Le professeur Herbert F. Weiss est né le 25 juillet 1930 à Vienne (Autriche) d'une famille de classe moyenne juive. En 1938, quelques mois après l'entrée en Autriche des forces nazies, sa famille réussit à s'échapper pour le Soudan. Puisque un membre de la famille était marié à un administrateur colonial au Soudan anglo-egyptien, la famille était une de très rares à recevoir un visa pour y habiter. Et la famille de Herbert passa toutes les années de la deuxième guerre mondiale à Khartoum et Herbert fut éduqué dans un lycée en Egypte. C'était son premier contact avec l'Afrique.

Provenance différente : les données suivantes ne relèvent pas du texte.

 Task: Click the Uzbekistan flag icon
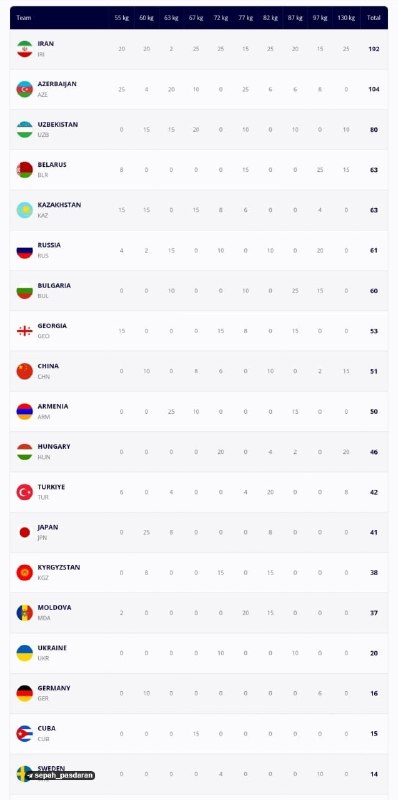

Suite à ses études concentrées sur l'Afrique, il est engagé par un projet au MIT, une grande université américaine, pour étudier la lutte pour l'indépendance au Congo belge. C'est ainsi qu'il est arrivé au Congo pour la première fois en décembre 1959. Son premier succès de recherche était l'invitation d'être observateur au congrès de Kisantu des partis nationalistes fédéralistes.
Ensuite il a eu la chance d'accompagner le trésorier général de 1'Abako pendant une tournée d'inspection des sections du parti dans tout le Bas-Congo. Ensuite, il a réussi à avoir une ouverture dans le PSA par l'intermédiaire de Cléophas Kamitatu et dans le MNC/L par Patrice Lumumba lui-même. Cela lui a permis d'écrire son livre « Political Protest in the Congo » qui a reçu le prix Herskovits en 1968 et fut traduit en français avec le titre « Radicalisme rural et lutte pour l'indépendance au Congo/Zaïre» publié aux éditions de l'Harmattan.
De son travail de terrain il a tiré l'idée que les masses rurales poussaient les leaders des partis politiques à prendre des positions plus radicales et il a ainsi défini une théorie qu'il a appelée Radicalisme rural. En 1966, suite au soulèvement des rébellions congolaises il est retourné aux Kwilu pour étudier ce mouvement. En 1986, il a organisé avec Catherine Coquery-Vidrovitch une conférence à Paris sur les rébellions au Congo dont les communications présentées ont été reprises dans un livre publié chez L'Harmattan. Depuis qu'il a pris sa retraite de l'enseignement au City University of New York, il a été consultant surtout sur des questions touchant le Congo pour des organisations internationales et américaines. Aujourdui il est Senior Fellow au Ralph Bunche Institute for International Studies à New York et au Woodrow Wilson Center for International Scholars a Washington.